Ci volevano Netflix e i sauditi per capire che il tennis ripreso dal basso è un’altra cosa
La (non) rivoluzione delle riprese di Netflix: dal basso si percepisce il vero tennis, la sua velocità e ferocia. Il futuro è nella visione che ti immerge nel campo

Quella cosa degli spettatori del tennis seduti alle spalle della seggiola dell’arbitro, che fanno capolino con la testa, di qua e di là, per seguire la maledetta pallina senza acchiapparla mai. Ecco, quella è preistoria. È dal pleistocene che chi guarda il tennis sa che bisogna mettersi dietro i giocatori, in “curva”, per apprezzare la profondità del campo ed evitare di dover ricorrere all’osteopata per il torcicollo. Ce l’ha insegnato, se non la pratica, la tv. Solo che le tv stanno arrivando – con un inquietante ritardo – ad un’epifania: il tennis si vede meglio dal basso. Non dall’alto delle piccionaie a cui ormai siamo assuefatti, con quelle inquadrature un po’ asettiche che consentono una visione completa ma parzialissima, mondata della velocità percepita, dell’intensità che dal vivo diventa esperienza quasi tattile. Dovevano arrivare Netflix e il Six Kings Slam a Riad, nientemeno, a frustare i sensi dello spettatore del tennis televisivo (una creatura che sopravvive alla noia spolliciando su Instagram per lunghissimi set fino a quando il telecronista non gli urla, svegliandolo: “oh, guarda che punto!”).

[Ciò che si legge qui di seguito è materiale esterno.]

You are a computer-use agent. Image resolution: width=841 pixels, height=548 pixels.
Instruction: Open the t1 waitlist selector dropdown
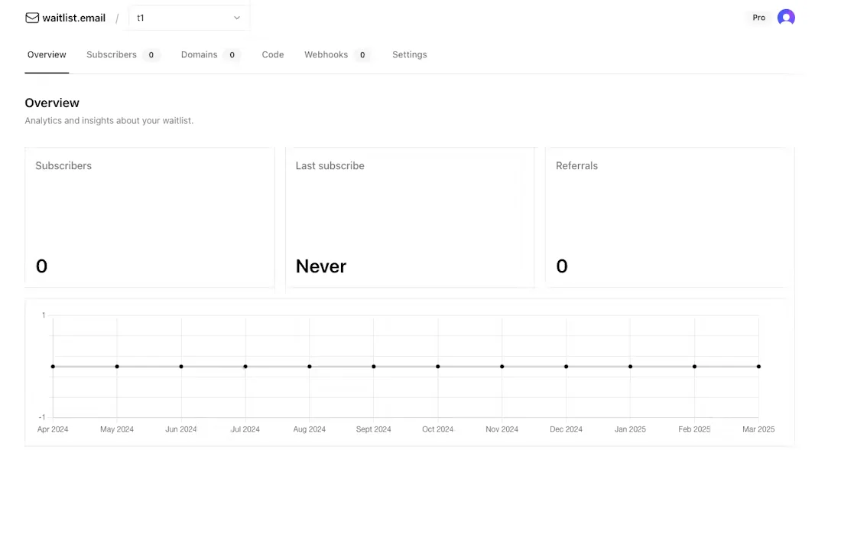188,17
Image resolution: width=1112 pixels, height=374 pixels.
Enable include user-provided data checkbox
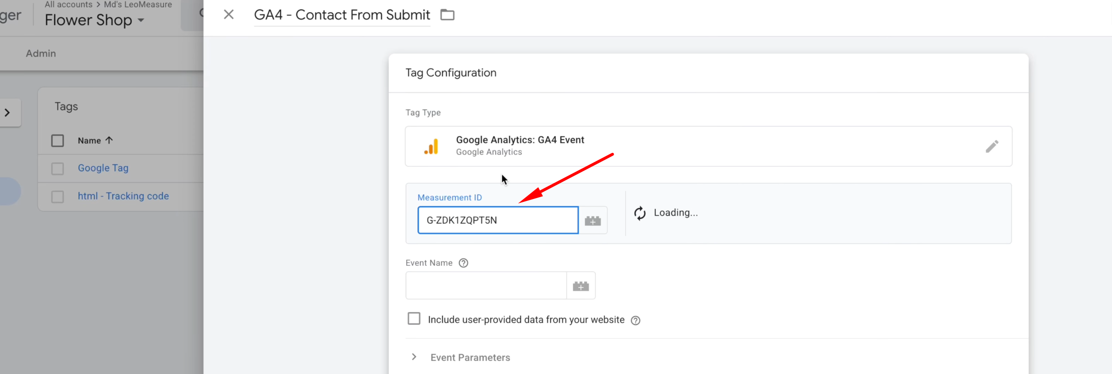click(x=414, y=319)
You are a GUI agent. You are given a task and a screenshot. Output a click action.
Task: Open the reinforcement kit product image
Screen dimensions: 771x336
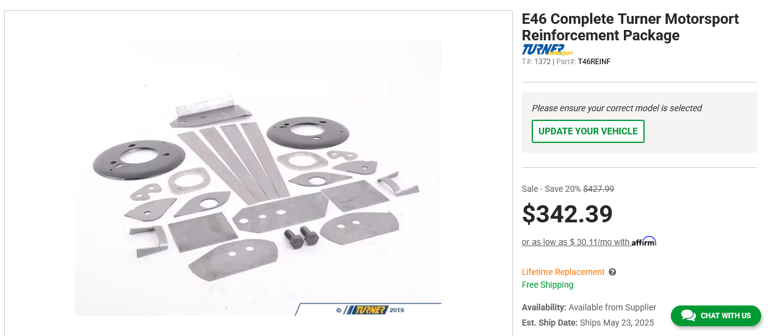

Vuoi vedere che i miliardari assiepati nei palchi in prima fila, sì proprio alle spalle di Alcaraz e Sinner, non pagano cifre Elonmuskiane solo per farsi inquadrare e invidiare? Non si sa come, ma la traslazione di quel privilegio nelle case degli abbonati alle piattaforme non era ancora scontata. Finora. La logica del “pov” (acronimo di “Point of View”), che tante soddisfazioni ha dato all’industria del porno, l’avanguardia dell’entertainment più screditata di sempre. Sfrocoliare l’immedesimazione dell’osservatore, regalargli un posto in campo, la tangibilità del campione lì ad una spanna. Eccolo lì, il “segreto”.
Mille parole per dire una cosa che in video è molto più evidente. Guardate qua:
Jannik Sinner from court level, out of this world pic.twitter.com/jLtjsjD6cZ
— Bastien Fachan (@BastienFachan) October 15, 2025
Il Sinner dall’alto – è palese – non è equiparabile al Sinner dal basso. Basta cambiare angolazione e si apre un mondo. Ecco quanto duramente colpiscono quella palla, ecco quanto rimbalza presa dai mille giri del top spin, ecco la ferocia di un recupero per noi umani impossibile, ecco la rapidità di movimenti e l’istinto per anticipare una traiettoria. Velocità biologica, tempi di reazione, performance: esibizionismo fisico allo stato puro. Dov’era nascosto, maledetta regia?
Certo, sacrifichi la percezione della profondità, la chiarezza schematica del punto. Ma il futuro dello sport “consumato” sta nell’immersione: cosa provano i giocatori – il loro “pov”, appunto – il passaggio del proiettile sulla rete, gli effetti, gli angoli, il ritmo da ping pong che dal cielo viene disinnescato per distanza.
Il tennis, come molti altri sport, si lambicca da anni su come mutar pelle per intercettare nuovo pubblico: killer point, set a 4 game, super-extra-mega-long-tiebreak ed amenità accessorie. Eppure la soluzione è lì “sotto” gli occhi di tutti. Basterebbe fornire il doppio servizio: la tradizionale visione dell’alto, e – per chi vuole – l’eccitante e stordente inquadratura dal basso. Come usava nei videogame di corse automobilistiche già a fine Novecento. Quando ce la venderanno come “novità”, annuiremo e pagheremo un abbonamento in più. Come sempre facciamo da quando scaldiamo l’acqua già calda urlando “prodigio!”.